There are two AspectJ constructs used in the aspect:


  1. The declare parents statement makes MailSenderClient implement the ConfigurableObject interface, making it eligible for DI through AbstractInterfaceDrivenDependencyInjectionAspect.

  2. The inConfigurableBean() selects join points only in the MailSenderClient’s subtype, thus restricting aspect’s applicability to only the matching types.

The configureBean() method performs injection into the bean by making direct calls to the appropriate setters. Of course, any other logic appropriate for bean configuration such as calling a multi-argument method or calling any initialization methods would work just fine. Note that direct calls used in this way avoid reflection and can yield noticeable performance improvements if the rate of domain object creation is high.

You need to configure the MailClientDependencyInjectionAspect aspect instance itself to inject its dependency–the mailSender property. The Spring way would be to create a bean for the aspect and configure it in application context:


<bean class="example.MailClientDependencyInjectionAspect" factory-method="aspectOf"> <property name="mailSender" ref="externalMailSender"/> </bean> <bean id="externalMailSender" ...> ... </bean>

There are a few additional patterns around this aspect:


  • Using multiple aspects to configure one object (one per “client” interface, for example).

  • Using domain annotation instead of domain interface or the @Configurable annotation to designate a configurable type.

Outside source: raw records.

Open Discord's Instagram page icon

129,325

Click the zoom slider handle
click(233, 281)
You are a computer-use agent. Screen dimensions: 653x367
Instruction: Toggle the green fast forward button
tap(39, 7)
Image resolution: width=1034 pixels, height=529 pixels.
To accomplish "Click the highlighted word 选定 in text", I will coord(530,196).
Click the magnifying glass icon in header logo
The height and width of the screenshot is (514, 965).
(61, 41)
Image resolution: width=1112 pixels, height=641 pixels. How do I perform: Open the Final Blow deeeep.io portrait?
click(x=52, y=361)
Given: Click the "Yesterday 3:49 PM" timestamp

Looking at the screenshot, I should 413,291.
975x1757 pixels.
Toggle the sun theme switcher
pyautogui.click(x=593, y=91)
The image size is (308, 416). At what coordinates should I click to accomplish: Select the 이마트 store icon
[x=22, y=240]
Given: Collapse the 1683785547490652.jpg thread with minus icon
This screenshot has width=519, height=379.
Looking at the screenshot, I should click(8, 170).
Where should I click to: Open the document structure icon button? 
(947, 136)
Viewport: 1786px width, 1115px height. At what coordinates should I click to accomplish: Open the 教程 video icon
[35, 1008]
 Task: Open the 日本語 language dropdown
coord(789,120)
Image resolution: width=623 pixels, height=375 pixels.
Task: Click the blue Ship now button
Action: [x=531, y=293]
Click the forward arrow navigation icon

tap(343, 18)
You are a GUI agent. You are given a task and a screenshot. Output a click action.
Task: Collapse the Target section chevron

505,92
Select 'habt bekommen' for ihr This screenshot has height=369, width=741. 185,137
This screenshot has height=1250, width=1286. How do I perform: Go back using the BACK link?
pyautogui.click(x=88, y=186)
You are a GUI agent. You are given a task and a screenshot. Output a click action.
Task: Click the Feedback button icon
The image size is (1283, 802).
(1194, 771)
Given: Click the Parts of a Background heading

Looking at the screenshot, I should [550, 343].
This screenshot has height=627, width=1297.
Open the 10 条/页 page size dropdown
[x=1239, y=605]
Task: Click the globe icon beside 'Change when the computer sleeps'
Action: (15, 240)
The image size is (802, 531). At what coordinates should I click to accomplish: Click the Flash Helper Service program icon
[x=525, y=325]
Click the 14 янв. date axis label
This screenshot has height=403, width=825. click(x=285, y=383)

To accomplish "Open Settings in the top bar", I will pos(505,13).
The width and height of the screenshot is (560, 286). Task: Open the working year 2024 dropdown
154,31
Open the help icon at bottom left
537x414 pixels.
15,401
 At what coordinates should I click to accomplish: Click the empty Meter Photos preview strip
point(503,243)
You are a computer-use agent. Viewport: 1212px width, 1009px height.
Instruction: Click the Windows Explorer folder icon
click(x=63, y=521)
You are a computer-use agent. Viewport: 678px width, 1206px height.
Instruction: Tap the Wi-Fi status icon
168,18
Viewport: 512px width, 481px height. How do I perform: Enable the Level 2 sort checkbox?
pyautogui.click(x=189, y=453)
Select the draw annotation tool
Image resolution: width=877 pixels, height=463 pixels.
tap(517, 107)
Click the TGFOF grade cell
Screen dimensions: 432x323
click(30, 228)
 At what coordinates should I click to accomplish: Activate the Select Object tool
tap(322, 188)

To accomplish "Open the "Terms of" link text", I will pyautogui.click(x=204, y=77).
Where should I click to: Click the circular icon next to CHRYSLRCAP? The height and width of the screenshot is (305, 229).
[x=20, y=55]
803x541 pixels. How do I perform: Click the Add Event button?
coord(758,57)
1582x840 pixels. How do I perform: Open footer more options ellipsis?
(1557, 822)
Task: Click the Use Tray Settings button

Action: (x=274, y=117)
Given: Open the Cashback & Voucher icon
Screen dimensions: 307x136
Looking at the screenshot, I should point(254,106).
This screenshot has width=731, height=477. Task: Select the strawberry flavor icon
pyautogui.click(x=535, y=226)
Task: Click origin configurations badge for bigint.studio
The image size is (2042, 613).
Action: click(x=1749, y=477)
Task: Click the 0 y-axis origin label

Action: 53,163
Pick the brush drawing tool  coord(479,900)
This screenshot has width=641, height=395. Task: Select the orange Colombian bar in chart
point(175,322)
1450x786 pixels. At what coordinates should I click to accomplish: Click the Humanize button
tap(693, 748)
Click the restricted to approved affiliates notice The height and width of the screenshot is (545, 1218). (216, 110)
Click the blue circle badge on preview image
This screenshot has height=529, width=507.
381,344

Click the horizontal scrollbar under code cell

  • Using hasmethod()-based type pattern (currently an experimental feature in AspectJ 5 that will become a regular feature in AspectJ 6) to avoid use of DI related types or annotations.

  • Using AspectJ-based mixins to provide default implementation for the client interfaces and avoid repeated setters.

However, let’s save these ideas for another blog entry.


Flexibility when you need it: AbstractDependencyInjectionAspect


Finally, here is the most flexible base aspect. This aspect requires you to have solid understanding of the AspectJ pointcut language. However, except in extreme customization scenario (such as custom deserialization events), you won’t directly create a subaspect of this base aspect. Instead, you will use one of the subaspects we discussed earlier.

The aspect declares six pointcuts that a subaspect may define:


  1. beanConstruction(Object bean): Select bean construction. Typical implementation will select object initialization join point.

  2. beanDeserialization(Object bean): Select bean deserialization. Typical implementation will select the readResolve() method that must be present in the injected object. If you are using a nonstandard deserialization (that doesn’t invoke readResolve()), you would select an appropriate alternative method with this pointcut.

  3. inConfigurableBean(): Select join points in bean configurable by the defining aspect. Typical implementation will use a within() pointcut with appropriate type pattern.

  4. preConstructionConfiguration(): Select join points for beans that need dependencies injected prior to construction. The default implementation of this pointcut select no join point (beans will have dependencies injected after the constructor has run).

  5. mostSpecificSubTypeConstruction(): Select join points corresponding to the most specific subtype. Default implementation uses join point signature to determine if the constructor represents the most specific in a type hierarchy of the bean being injected. This information is then used in conjunction with the preConstructionConfiguration() pointcut to use a before or after advice for injecting dependencies.

  6. leastSpecificSuperTypeConstruction(): Select join points corresponding to the least specific supertype.

This aspect also defines an abstract method configureBean(Object bean), whose implementation should specify the logic corresponding to dependency injection.

So there you have all options to enable domain object DI in your application. If you are into DDD or otherwise need DI extended to your domain objects, you have to look at these new set of aspects. Depending on your specific needs and AspectJ knowledge, you will find one of them helpful towards creating an elegant solution.